Many studies have used remote sensing to discriminate between mature forest and non-forest areas to determine the extent of deforestation in tropical regions (Tardin et al, 1980; Alves et al, 1992). More attention is now being payed to the remote sensing of secondary forest regrowth because it may have an important part to play in the region's carbon balance (Luckman et al, 1996).
With its all weather capability, microwave sensors guarantee image availability for a region that presents intense cloud cover most of the time, as is the case of most of the Amazon Basin.
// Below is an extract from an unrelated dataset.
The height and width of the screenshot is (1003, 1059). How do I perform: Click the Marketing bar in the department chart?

Another strong motivation for using radar data in the study of second-growth succession is the sensitivity of radar backscatter to vegetation structure which is related to standing biomass (Luckman et al, 1996; Le Toan et al, 1992; Beaudoin et al, 1992).
The objective this paper is to analyse the nature of the relationship between the second-growth succession stages and SIR-C SAR data (Space Shuttle Imaging Radar, L- and C- bands), over the Tapajós region, in the Amazon Basin. The SIR-C SAR data available in this region were bands L and C, HH and HV polarizations. The analysis is accomplished by mapping the regeneration stages using a ten consecutive annual sequence of Landsat TM data (Sant'Anna et al, 1995), and relating these stages with some measures of radar backscatter.
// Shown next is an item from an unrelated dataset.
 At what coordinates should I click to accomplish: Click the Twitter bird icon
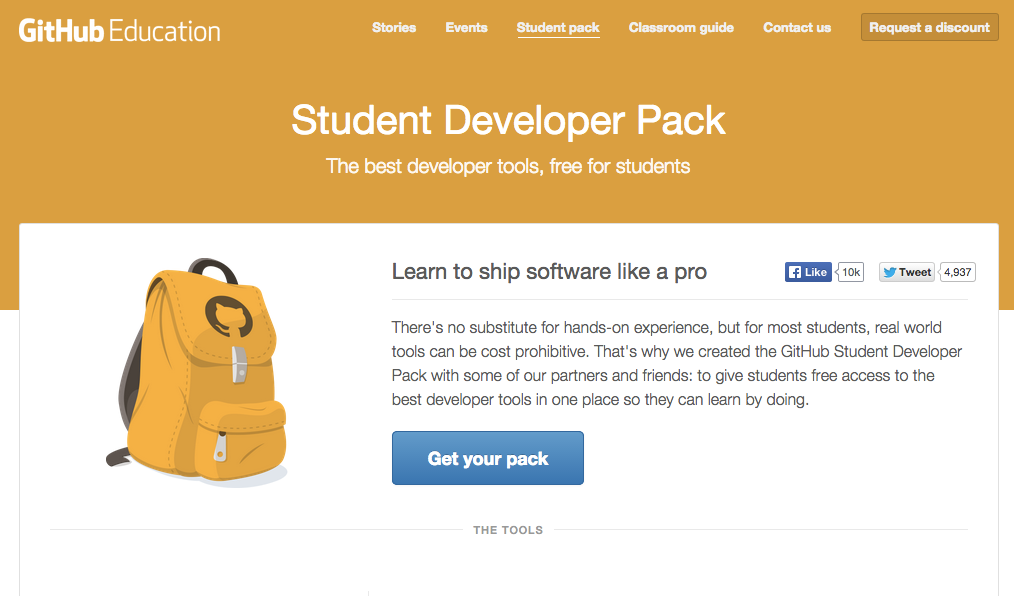[x=889, y=272]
Among the measures that could be derived from SAR images (for instance, see Luckman et al, 1995) two very simple ones are used in this paper: the tonal mean and the coefficient of variation (CV). One reason for using both of these measurements is that in Yanasse et al (1993) was observed that the tonal mean for SAREX (South American Radar EXperiment) data was not sufficient to separate forest from deforested areas, while the CV showed up as a very interesting measure for that purpose. Since SIR-C and SAREX data are quite different it is interesting to analyse whether this result is also valid for the former.
This work uses a regeneration stage map derived from a sequence of Landsat TM images, and the aforementioned measures are calculated for each stage for the whole data set and for individual polygons. These polygons, or image regions, are subjected to an erosion/deletion process in order to avoid spurious observations. Separability among successive regeneration stage classes is assessed with the Bhattacharyya distance for the global means, and the Eucliadean distance for the coefficient of variation.